As noted above, older parental age is associated with increased likelihood of de novo variants associated with neurodevelopmental disorders [23], and paternal age has been observed to correlate with the number of de novo variants in ASD-affected offspring [2, 23, 47]. We tested for confirmation of the relationship between parental age and number of ASD-associated de novo variants that were reported in the SSC, using the classification of de novo variants applied in analyses above (Table 1). Because the SSC is limited to families with sporadic cases of ASD, it would be expected to be enriched for such variants. We also compared the correlation between parental age and de novo variants for ASD probands and the probands’ unaffected siblings in the SSC to evaluate whether the hypothesized association was specific to offspring affected with ASD in this sample.
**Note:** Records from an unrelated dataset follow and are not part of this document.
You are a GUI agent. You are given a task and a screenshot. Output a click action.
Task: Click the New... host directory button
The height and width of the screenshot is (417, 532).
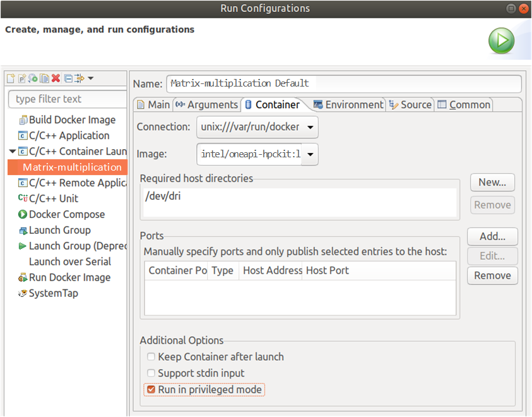pyautogui.click(x=492, y=183)
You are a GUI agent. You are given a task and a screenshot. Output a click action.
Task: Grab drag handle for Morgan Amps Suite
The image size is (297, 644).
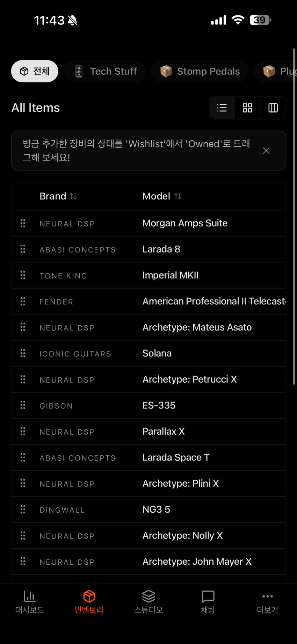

Among both mothers and fathers (n=2140), increasing age was associated with a higher number of de novo variants in ASD-affected children (Fig. 2). A strong correlation was observed for paternal age, r=0.66 (95% CI=0.64, 0.68), p <.001), accounting for 44% of variance in the number of de novo variants in ASD-affected offspring. The correlation was slightly lower for mothers, r=0.56 (95% CI=0.53, 0.59), p <.001, accounting for 31% of the variance in de novo variant number, and this difference from fathers was significant (z=5.23, p <.001). Similar paternal and maternal age correlations, each with overlapping confidence intervals, were also observed for number of de novo variants in unaffected siblings of ASD probands (n=1605); for paternal age, r=0.65 (95% CI=0.62, 0.68), p <.001, and for maternal age, r=0.55 (95% CI=0.51, 0.58), p <.001, indicating that parental age accounted for a similar level of variance in de novo variants in offspring from simplex families irrespective of an ASD diagnosis.

Fig. 2
figure 2

Relationship of maternal and paternal age to offspring de novo variant burden. Parental age at the time of birth of a child with ASD (a) or an unaffected sibling (b) is plotted in relationship to the number of ASD-associated de novo variants in these offspring. Similar correlations are observed for both ASD-affected and unaffected offspring, suggesting the observed relationship is not specific to ASD

Discussion

Empowering families affected by autism to understand and recognize parameters of increased risk to second-generation offspring has important translational implications, both for reproductive health planning, including pre-conceptional genetic counseling, and for enhancing vigilance for the earliest detection and developmental intervention for ASD-affected offspring. In this study, we leveraged a diverse array of new and existing research datasets to examine four candidate predictors ascertainable in the parental generation: (1) elevation in sub clinical autistic traits, which are known to aggregate in the close family members of individuals with ASD; (2) parental history of a sibling with ASD, (3) autosomal inherited copy number variants detectable by clinical genotyping, and (4) parental age in relation to risk for germline variation that would influence risk among offspring. In the USA, ASD affects one in 54 children [17], a prevalence estimate that has risen from one in 110 children over the past decade [48]. Consequently, the scenario of prospective parenthood for the unaffected siblings of individuals with autism is experienced by a very large segment of the nation’s population, including hundreds of thousands of women of child-bearing age at the present time. We know of no prior published studies that address the clinical specification of transmission risk for ASD in such common scenarios, except for highly focused studies on the transmission of rare inherited genetic conditions (e.g., 16p11.2 deletion, Fragile X Syndrome) [49,50,51], which collectively account for approximately five percent of all cases of autism in the population [9].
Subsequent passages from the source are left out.